Posted by sydney on Mar 1st, 2009
  • 1792: March 1, 1792 – The laurustines, & the young shoots of the honey-suckles are not hurt by the late frosts.
  • 1785: March 1, 1785 – Carted six loads of hot dung for the cucumber-bed.
  • 1784: March 1, 1784 – Brother Tho found a grass-hopper lark dead in his out-let: it seemed to be starved.  I was not aware that they were about in the winter.
  • 1772: March 1, 1772 – An ash-coloured butcher-bird was shot this winter in Rotherfield Park: lanius seu collurio cintereus major: the only one I ever heard of in these parts.
  • 1770: March 1, 1770 – Calculus aegagropila was found in the stomach of a fat ox.  It was black, shining, & round, & about the size of a large Sevil-orange.  See Syst:Nat: vol: 4: p:176: n: 5 . Pheasant crows.
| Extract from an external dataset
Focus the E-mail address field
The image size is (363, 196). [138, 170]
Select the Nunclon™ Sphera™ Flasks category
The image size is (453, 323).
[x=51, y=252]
  • 1769: March 1, 1769 – Sheep rot in a most terrible manner in the low grounds.

Notes:

The ‘grasshopper-lark’ or Grasshopper warbler is a summer migrant (now red-listed); the dead specimen may have been either a very early migrant or a stray from the year before. “Syst: Nat:” is Linnaeus’s Systema Naturae; a ‘calculus’ is a hard object formed in an animal’s stomach; Harry Potter fans might recognize this as a bezoar.